(Records from a collection)
-- Start --
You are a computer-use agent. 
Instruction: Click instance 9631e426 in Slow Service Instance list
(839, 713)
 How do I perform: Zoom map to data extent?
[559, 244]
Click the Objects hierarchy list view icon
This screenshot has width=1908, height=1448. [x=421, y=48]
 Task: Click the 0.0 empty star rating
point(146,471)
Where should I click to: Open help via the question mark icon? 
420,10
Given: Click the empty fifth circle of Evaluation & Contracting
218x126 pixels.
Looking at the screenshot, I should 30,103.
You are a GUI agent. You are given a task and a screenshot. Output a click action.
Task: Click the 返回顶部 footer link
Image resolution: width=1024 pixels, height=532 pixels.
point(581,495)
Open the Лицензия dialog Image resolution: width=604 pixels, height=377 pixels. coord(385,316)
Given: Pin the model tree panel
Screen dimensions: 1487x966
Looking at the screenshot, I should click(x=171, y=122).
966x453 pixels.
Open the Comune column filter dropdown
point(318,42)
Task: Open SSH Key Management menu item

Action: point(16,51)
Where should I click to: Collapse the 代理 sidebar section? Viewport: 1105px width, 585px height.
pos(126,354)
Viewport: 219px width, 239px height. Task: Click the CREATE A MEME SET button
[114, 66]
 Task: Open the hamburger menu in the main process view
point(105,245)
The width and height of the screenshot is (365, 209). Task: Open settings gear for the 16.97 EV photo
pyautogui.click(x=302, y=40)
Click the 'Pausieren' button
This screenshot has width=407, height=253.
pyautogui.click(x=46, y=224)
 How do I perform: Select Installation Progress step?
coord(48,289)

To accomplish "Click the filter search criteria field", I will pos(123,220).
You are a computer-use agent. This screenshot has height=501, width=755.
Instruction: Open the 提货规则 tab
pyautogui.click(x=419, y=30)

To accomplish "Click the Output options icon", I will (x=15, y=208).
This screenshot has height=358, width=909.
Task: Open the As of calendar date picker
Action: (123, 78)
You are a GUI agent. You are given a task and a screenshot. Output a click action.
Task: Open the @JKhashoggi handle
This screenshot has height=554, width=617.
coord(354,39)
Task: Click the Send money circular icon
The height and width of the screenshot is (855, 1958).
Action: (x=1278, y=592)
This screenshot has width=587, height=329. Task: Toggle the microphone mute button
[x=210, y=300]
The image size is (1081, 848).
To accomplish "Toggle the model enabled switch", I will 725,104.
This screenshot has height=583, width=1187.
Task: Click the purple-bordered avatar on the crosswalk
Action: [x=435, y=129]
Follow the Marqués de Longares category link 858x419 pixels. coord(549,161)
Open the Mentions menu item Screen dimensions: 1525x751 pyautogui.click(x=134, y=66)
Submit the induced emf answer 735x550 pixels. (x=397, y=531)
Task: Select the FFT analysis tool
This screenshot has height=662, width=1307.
-- End --
### [Set problem]
Rewrite the lines above as a numbered list, leaving out any blank lines.

### [Exercise response]
1. You are a computer-use agent. 
2. Instruction: Click instance 9631e426 in Slow Service Instance list
3. (839, 713)
4.  How do I perform: Zoom map to data extent?
5. [559, 244]
6. Click the Objects hierarchy list view icon
7. This screenshot has width=1908, height=1448. [x=421, y=48]
8.  Task: Click the 0.0 empty star rating
9. point(146,471)
10. Where should I click to: Open help via the question mark icon? 
11. 420,10
12. Given: Click the empty fifth circle of Evaluation & Contracting
13. 218x126 pixels.
14. Looking at the screenshot, I should 30,103.
15. You are a GUI agent. You are given a task and a screenshot. Output a click action.
16. Task: Click the 返回顶部 footer link
17. Image resolution: width=1024 pixels, height=532 pixels.
18. point(581,495)
19. Open the Лицензия dialog Image resolution: width=604 pixels, height=377 pixels. coord(385,316)
20. Given: Pin the model tree panel
21. Screen dimensions: 1487x966
22. Looking at the screenshot, I should click(x=171, y=122).
23. 966x453 pixels.
24. Open the Comune column filter dropdown
25. point(318,42)
26. Task: Open SSH Key Management menu item
27. Action: point(16,51)
28. Where should I click to: Collapse the 代理 sidebar section? Viewport: 1105px width, 585px height.
29. pos(126,354)
30. Viewport: 219px width, 239px height. Task: Click the CREATE A MEME SET button
31. [114, 66]
32.  Task: Open the hamburger menu in the main process view
33. point(105,245)
34. The width and height of the screenshot is (365, 209). Task: Open settings gear for the 16.97 EV photo
35. pyautogui.click(x=302, y=40)
36. Click the 'Pausieren' button
37. This screenshot has width=407, height=253.
38. pyautogui.click(x=46, y=224)
39.  How do I perform: Select Installation Progress step?
40. coord(48,289)
41. To accomplish "Click the filter search criteria field", I will pos(123,220).
42. You are a computer-use agent. This screenshot has height=501, width=755.
43. Instruction: Open the 提货规则 tab
44. pyautogui.click(x=419, y=30)
45. To accomplish "Click the Output options icon", I will (x=15, y=208).
46. This screenshot has height=358, width=909.
47. Task: Open the As of calendar date picker
48. Action: (123, 78)
49. You are a GUI agent. You are given a task and a screenshot. Output a click action.
50. Task: Open the @JKhashoggi handle
51. This screenshot has height=554, width=617.
52. coord(354,39)
53. Task: Click the Send money circular icon
54. The height and width of the screenshot is (855, 1958).
55. Action: (x=1278, y=592)
56. This screenshot has width=587, height=329. Task: Toggle the microphone mute button
57. [x=210, y=300]
58. The image size is (1081, 848).
59. To accomplish "Toggle the model enabled switch", I will 725,104.
60. This screenshot has height=583, width=1187.
61. Task: Click the purple-bordered avatar on the crosswalk
62. Action: [x=435, y=129]
63. Follow the Marqués de Longares category link 858x419 pixels. coord(549,161)
64. Open the Mentions menu item Screen dimensions: 1525x751 pyautogui.click(x=134, y=66)
65. Submit the induced emf answer 735x550 pixels. (x=397, y=531)
66. Task: Select the FFT analysis tool
67. This screenshot has height=662, width=1307.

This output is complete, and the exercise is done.